Le portrait resta donc ainsi défiguré, et toutes les fois que Béatrice regardait cette tête sans bouche et sans yeux, elle sentait redoubler son inquiétude.
VIII
Le lecteur a pu remarquer que Pippo aimait les vins grecs. Or, quoique Les vins d'Orient ne soient pas bavards, après un bon dîner il jasait volontiers au dessert. Béatrice ne manquait jamais de faire tomber la conversation sur la peinture; mais, dès qu'il en était question, il arrivait de deux choses l'une: ou Pippo gardait le silence, et il avait alors un certain sourire que Béatrice n'aimait pas à voir sur ses lèvres; ou il parlait des arts avec une indifférence et un dédain singuliers. Une pensée bizarre lui revenait surtout, la plupart du temps, dans ces entretiens.
—Il y aurait un beau tableau à faire, disait-il; il représenterait le Campo-Vaccino à Rome, au soleil couchant. L'horizon est vaste, la place déserte.
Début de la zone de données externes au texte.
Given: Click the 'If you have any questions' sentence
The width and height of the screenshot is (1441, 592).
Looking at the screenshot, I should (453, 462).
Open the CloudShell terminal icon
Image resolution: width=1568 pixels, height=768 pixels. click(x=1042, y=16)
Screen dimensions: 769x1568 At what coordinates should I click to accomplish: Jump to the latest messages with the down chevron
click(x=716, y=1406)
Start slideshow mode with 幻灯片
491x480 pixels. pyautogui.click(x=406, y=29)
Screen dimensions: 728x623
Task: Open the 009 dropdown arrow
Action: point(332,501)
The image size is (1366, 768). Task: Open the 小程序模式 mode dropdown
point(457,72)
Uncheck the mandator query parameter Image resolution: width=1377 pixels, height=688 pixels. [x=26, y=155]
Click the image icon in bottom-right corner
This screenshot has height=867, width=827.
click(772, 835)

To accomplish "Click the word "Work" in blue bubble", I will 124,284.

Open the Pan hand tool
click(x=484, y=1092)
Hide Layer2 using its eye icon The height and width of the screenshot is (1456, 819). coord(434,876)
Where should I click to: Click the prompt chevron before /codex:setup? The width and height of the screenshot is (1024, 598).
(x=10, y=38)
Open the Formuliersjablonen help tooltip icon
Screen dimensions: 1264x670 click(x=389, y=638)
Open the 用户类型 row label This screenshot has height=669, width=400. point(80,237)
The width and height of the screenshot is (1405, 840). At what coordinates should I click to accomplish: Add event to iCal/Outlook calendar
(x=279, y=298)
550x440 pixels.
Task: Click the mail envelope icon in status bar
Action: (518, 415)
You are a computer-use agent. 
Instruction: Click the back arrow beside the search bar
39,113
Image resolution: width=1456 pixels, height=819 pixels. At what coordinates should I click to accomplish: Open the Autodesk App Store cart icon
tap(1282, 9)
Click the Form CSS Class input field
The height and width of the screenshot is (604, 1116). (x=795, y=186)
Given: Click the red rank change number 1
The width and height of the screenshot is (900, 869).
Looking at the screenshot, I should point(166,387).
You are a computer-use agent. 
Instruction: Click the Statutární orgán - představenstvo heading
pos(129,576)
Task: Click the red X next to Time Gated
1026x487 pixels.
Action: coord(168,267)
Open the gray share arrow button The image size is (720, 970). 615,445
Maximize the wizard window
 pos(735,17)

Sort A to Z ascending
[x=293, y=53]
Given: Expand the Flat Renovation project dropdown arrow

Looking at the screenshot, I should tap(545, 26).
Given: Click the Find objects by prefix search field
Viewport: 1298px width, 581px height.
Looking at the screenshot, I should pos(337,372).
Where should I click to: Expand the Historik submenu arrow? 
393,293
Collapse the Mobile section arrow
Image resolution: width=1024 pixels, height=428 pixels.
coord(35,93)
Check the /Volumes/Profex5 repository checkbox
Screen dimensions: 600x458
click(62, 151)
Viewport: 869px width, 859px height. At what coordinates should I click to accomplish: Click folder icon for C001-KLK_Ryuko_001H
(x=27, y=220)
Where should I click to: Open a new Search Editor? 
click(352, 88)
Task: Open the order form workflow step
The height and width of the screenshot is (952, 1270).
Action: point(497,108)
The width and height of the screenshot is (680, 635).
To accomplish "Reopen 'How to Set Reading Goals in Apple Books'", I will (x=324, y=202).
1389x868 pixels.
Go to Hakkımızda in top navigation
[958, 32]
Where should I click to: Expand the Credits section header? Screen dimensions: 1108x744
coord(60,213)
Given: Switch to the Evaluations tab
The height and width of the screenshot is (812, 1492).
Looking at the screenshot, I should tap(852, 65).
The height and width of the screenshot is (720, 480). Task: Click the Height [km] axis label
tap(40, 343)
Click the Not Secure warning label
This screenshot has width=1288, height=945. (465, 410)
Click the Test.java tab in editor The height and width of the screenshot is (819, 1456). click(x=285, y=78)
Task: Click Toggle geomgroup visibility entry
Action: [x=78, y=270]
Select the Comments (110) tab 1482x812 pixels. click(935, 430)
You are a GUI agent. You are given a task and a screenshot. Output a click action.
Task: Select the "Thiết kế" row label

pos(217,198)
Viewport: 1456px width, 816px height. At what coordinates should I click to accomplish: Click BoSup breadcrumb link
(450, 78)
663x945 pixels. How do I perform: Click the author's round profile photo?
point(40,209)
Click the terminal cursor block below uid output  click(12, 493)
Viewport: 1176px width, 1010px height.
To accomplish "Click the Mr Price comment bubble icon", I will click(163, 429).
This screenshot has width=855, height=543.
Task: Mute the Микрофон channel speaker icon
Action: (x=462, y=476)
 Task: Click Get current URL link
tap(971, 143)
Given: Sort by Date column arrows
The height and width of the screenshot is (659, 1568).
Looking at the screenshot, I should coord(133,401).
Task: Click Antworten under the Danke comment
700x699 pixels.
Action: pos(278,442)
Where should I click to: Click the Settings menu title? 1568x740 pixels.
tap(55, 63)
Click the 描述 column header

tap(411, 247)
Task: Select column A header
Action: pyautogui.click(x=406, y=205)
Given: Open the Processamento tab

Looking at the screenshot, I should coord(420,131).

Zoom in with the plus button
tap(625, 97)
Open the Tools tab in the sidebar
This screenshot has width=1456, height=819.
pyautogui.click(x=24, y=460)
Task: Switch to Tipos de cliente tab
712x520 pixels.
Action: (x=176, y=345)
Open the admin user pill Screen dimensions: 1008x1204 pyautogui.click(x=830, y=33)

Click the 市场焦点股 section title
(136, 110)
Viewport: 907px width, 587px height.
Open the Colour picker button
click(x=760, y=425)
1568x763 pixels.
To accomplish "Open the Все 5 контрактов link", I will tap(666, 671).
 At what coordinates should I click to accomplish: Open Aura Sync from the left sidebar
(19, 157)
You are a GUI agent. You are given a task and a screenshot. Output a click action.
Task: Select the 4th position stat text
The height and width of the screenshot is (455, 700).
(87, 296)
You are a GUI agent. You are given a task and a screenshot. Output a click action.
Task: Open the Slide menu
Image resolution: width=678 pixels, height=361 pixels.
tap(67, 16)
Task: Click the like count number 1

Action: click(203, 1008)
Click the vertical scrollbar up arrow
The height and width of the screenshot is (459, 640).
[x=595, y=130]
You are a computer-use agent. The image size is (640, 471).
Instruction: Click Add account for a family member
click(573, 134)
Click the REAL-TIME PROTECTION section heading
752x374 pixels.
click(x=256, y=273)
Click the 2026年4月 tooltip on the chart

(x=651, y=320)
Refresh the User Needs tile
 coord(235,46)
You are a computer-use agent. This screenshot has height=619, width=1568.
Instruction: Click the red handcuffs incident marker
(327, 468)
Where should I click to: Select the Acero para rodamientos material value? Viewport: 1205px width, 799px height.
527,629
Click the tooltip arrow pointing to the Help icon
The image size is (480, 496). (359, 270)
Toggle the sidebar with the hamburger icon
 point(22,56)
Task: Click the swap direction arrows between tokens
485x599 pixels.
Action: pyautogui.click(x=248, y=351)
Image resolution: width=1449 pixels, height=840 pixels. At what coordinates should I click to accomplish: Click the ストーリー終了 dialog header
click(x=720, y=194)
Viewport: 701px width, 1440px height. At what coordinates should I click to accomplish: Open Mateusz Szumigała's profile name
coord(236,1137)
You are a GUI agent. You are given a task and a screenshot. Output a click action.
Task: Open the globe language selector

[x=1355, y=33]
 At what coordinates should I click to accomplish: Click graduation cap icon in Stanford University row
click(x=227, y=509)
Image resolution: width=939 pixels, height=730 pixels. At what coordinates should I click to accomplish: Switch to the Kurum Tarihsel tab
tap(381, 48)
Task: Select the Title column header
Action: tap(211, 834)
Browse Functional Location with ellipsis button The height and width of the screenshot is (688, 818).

Sur le premier plan, des enfants jouent sur des ruines; au second plan, on voit passer un jeune homme enveloppé d'un manteau; son visage est pâle, ses traits délicats sont altérés par la souffrance; il faut qu'en le voyant on devine qu'il va mourir. D'une main il tient une palette et des pinceaux, de l'autre il s'appuie sur une femme jeune et robuste, qui tourne la tête en souriant. Afin d'expliquer cette scène, il faudrait mettre au bas la date du jour où elle se passe, le vendredi saint de l'année 1520.
Béatrice comprenait aisément le sens de cette espèce d'énigme. C'était le vendredi saint de l'année 1520 que Raphaël était mort à Rome, et, quoiqu'on eût essayé de démentir le bruit qui en avait couru, il était certain que ce grand homme avait expiré dans les bras de sa maîtresse. Le tableau que projetait Pippo eût donc représenté Raphaël peu d'instants avant sa fin; et une telle scène, en effet, traitée avec simplicité par un véritable artiste, eût pu être belle. Mais Béatrice savait à quoi s'en tenir sur ce projet supposé, et elle lisait dans les yeux de son amant ce qu'il lui donnait à entendre.